*** Begin section ***
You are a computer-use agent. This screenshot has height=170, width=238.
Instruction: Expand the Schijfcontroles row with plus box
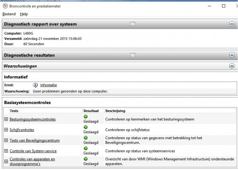[6, 130]
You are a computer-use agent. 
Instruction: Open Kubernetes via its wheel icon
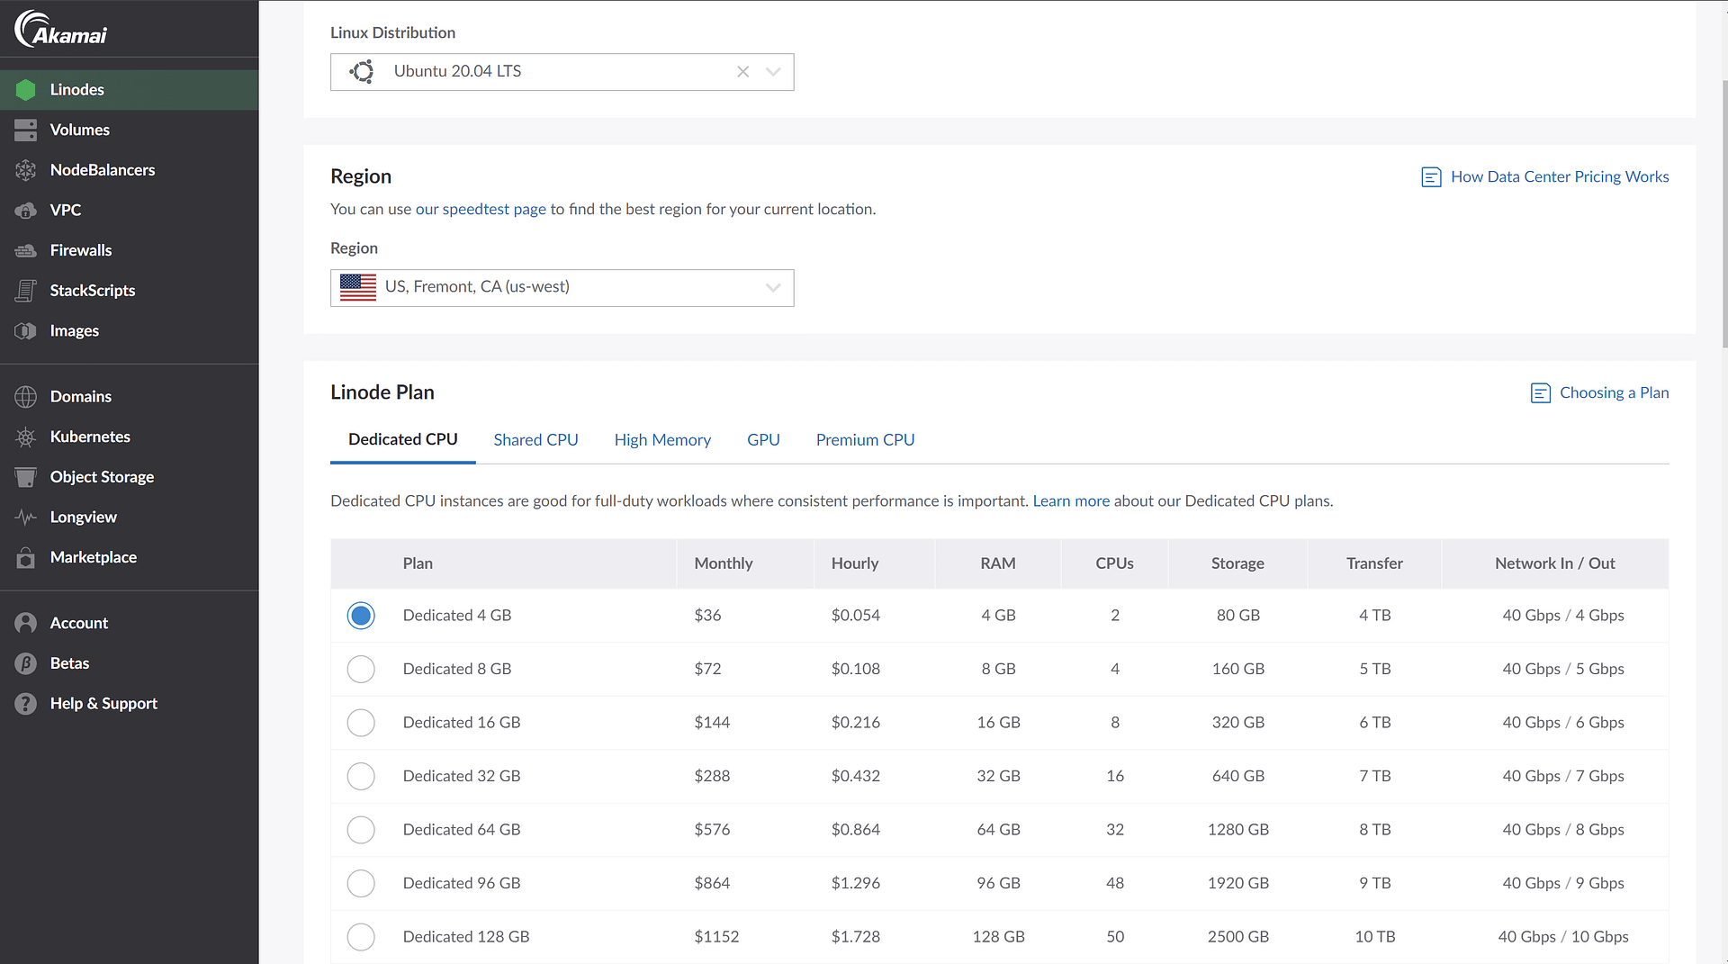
*** End section ***
- **ABOUT THIS TASK**
Reproduce the full listing above verbatim, with no pictures included.

- **SOLUTION TO THIS TASK**
You are a computer-use agent. This screenshot has height=170, width=238.
Instruction: Expand the Schijfcontroles row with plus box
[6, 130]
You are a computer-use agent. 
Instruction: Open Kubernetes via its wheel icon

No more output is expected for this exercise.